Mutations in the MepRAB efflux system contribute to the in vitro development of tigecycline resistance in Staphylococcus aureus

Abstract

ObjectiveTo characterize the evolutionary pathways of tigecycline (TGC) resistance and alterations in the biological characteristics of hospital-derived Staphylococcus aureus isolates under selective pressure. MethodsThree clinical S. aureus strains and one standard S. aureus strain, ATCC 29213, were used for the in vitro selection of TGC-resistant S. aureus variants with gradient concentrations of TGC. Changes in drug resistance and genetic alterations in resistance-related genes (operon mepRAB and rpsJ) in mutant strains were determined. The efflux inhibitor assay for MepA and the fitness cost, determined by comparing the growth and virulence of parental and mutant strains, were also investigated. ResultsMutants induced in vitro showed a 64- to 128-fold increase in the minimum inhibitory concentration (MIC) of TGC. Substitution mutations were detected in the transcriptional repressor mepR and the efflux pump gene mepA. A K57M amino acid substitution occurred in the ribosomal S10 protein-encoding gene rpsJ. The MICs of TGC in the final mutants were significantly decreased in the presence of efflux pump inhibitors.

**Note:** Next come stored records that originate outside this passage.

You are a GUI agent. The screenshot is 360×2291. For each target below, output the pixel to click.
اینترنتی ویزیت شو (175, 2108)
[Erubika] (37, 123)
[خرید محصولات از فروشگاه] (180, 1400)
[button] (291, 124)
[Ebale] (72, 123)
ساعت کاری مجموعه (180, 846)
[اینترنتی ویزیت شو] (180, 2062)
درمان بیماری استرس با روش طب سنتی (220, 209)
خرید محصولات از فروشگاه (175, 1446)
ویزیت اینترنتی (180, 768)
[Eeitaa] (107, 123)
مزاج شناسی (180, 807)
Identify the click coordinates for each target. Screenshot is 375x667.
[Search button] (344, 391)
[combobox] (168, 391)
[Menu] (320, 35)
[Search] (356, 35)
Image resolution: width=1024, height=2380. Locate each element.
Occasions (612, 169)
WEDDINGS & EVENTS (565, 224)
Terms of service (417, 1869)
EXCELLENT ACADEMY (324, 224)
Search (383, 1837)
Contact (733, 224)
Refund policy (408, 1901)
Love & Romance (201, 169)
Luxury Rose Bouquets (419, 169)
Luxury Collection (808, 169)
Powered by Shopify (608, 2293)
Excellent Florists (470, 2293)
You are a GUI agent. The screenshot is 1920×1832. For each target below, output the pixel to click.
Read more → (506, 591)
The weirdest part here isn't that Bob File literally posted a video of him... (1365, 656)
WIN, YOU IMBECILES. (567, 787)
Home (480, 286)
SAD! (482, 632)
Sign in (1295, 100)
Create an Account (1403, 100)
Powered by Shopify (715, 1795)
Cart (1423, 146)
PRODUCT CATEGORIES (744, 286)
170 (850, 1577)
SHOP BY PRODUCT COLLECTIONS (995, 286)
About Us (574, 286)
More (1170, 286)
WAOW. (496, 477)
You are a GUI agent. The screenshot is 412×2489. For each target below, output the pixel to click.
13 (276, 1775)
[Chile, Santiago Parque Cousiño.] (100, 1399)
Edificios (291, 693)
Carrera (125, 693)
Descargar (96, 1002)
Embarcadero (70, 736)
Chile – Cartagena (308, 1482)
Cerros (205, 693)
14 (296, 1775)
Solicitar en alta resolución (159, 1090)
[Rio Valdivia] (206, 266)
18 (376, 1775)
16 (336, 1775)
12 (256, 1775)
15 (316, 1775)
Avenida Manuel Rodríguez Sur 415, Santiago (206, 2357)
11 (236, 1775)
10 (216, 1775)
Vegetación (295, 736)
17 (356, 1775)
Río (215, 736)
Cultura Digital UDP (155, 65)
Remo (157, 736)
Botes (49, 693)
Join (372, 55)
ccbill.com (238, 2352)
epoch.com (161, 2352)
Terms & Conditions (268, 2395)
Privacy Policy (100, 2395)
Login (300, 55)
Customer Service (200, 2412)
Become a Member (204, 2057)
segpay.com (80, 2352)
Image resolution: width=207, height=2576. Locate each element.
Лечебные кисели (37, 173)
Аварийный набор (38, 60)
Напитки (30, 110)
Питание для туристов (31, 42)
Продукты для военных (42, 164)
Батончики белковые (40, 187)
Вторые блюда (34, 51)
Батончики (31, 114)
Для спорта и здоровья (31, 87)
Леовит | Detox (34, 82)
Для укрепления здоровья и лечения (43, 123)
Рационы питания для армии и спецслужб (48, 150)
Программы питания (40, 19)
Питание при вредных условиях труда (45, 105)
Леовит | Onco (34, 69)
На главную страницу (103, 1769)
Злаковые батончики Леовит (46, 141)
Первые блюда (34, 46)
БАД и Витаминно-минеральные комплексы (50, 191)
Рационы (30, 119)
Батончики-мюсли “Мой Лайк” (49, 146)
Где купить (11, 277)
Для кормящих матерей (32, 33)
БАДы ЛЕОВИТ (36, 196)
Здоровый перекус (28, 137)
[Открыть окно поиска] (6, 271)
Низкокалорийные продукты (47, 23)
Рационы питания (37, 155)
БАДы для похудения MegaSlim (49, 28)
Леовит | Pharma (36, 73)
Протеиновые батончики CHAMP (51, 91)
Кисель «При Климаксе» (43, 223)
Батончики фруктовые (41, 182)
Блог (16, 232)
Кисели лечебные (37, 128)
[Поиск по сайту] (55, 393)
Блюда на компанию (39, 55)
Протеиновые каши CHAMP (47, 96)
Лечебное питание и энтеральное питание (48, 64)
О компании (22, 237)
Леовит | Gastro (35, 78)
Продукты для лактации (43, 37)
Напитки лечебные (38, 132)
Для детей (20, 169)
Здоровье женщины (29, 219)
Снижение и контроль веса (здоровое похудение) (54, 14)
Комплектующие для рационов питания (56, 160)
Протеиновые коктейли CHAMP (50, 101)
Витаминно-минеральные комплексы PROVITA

It was worth noting that growth was unaffected by TGC resistance selection in vitro, with the exception of one strain, and the MICs of other antibiotics and virulence were also unaffected. ConclusionsThe evolution of TGC resistance in S. aureus in vitro is associated with a loss-of-function mutation in the efflux pump transcriptional repressor mepR and a missense mutation in the efflux pump-encoding gene mepA. Our work further validated the resistance mechanisms of S. aureus to TGC and reported previously undiscovered mutations.